WHAT THE TASK REQUIRES: In the text on paying for assistive technology below, rewrite the paragraph beginning "Early and Periodic Screening, Diagnosis, and Treatment" in one shorter sentence, keeping its main facts.

EXTRACTED TEXT:
Assistive technology provides users the opportunity to reach to their independence goals. However, one of the major obstacles to receiving assistive technology in your home is its cost.
Fortunately, there are many organizations, healthcare providers, and government programs available to assist with its cost. This is only a brief summary of the options available, we hope that it can help you start your search.
RESNA - Rehabilitation Engineering and Assistive Technology Society of North America
National Service organizations and their local chapters may offer assistance funding assistive technology.
Local chapters may offer assistance for those in their community.
Medicare, Medicaid, private health insurance, disability insurance, or worker’s compensation may pay for assistive technology.
Often, a prescription or letter of necessity from a doctor or medical professional is required.
Medicare - national insurance program managed by the United States government.
For those 65 and over and younger people with disabilities. Medicare can cover assistive technology, it is often limited.
Medicaid - state and federally managed program for those with low incomes and resources.
Description of State Medicaid Programs - each state’s program has different levels of assistance and coverage.
Early and Periodic Screening, Diagnosis, and Treatment (EPSDT) - child focused section of Medicaid. EPSDT assists low-income children by financing pediatric services.
Medicaid Waivers - Waivers allow Medicaid to be used for services or specialized medical equipment. Each state’s Waiver program varies.

DATA SHOWN:
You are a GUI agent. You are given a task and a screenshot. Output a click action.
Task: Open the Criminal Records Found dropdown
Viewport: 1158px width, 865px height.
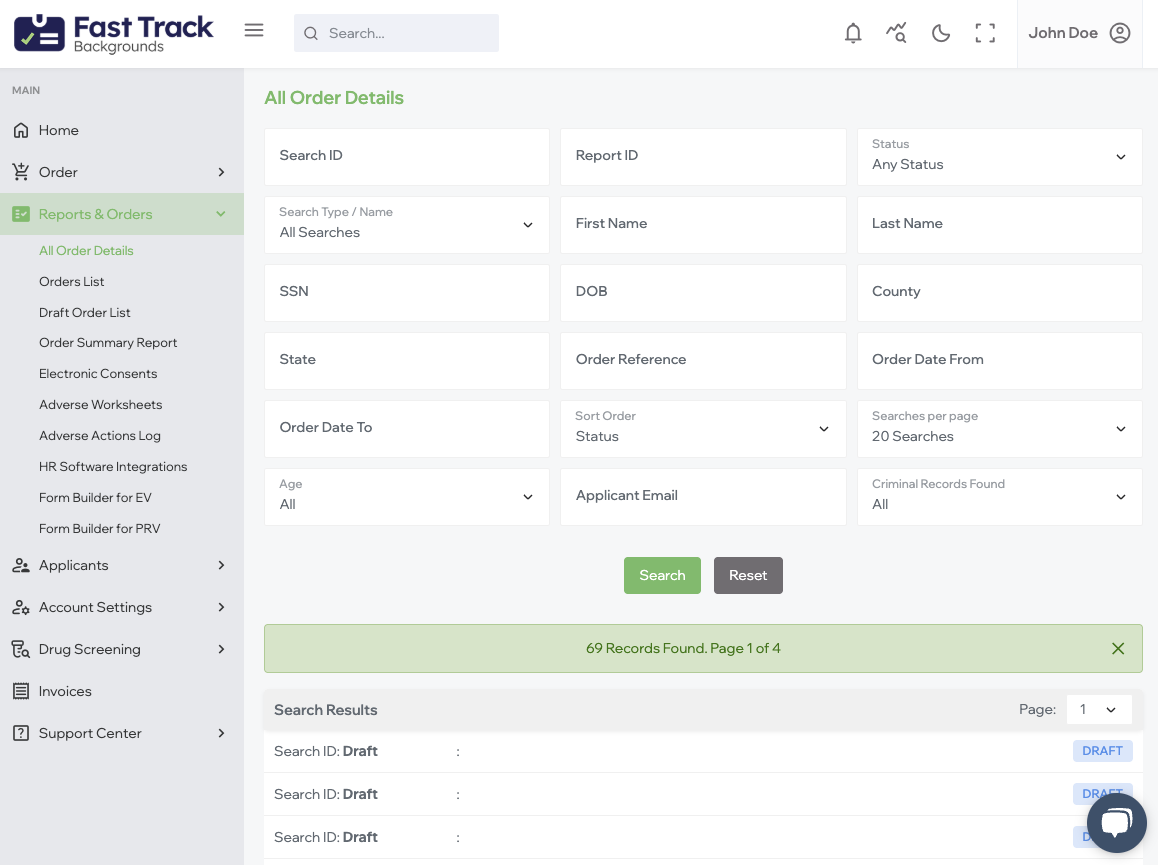coord(999,497)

TASK RESPONSE: EPSDT (Early and Periodic Screening, Diagnosis, and Treatment) is the child-focused part of Medicaid that pays for pediatric services for low-income children.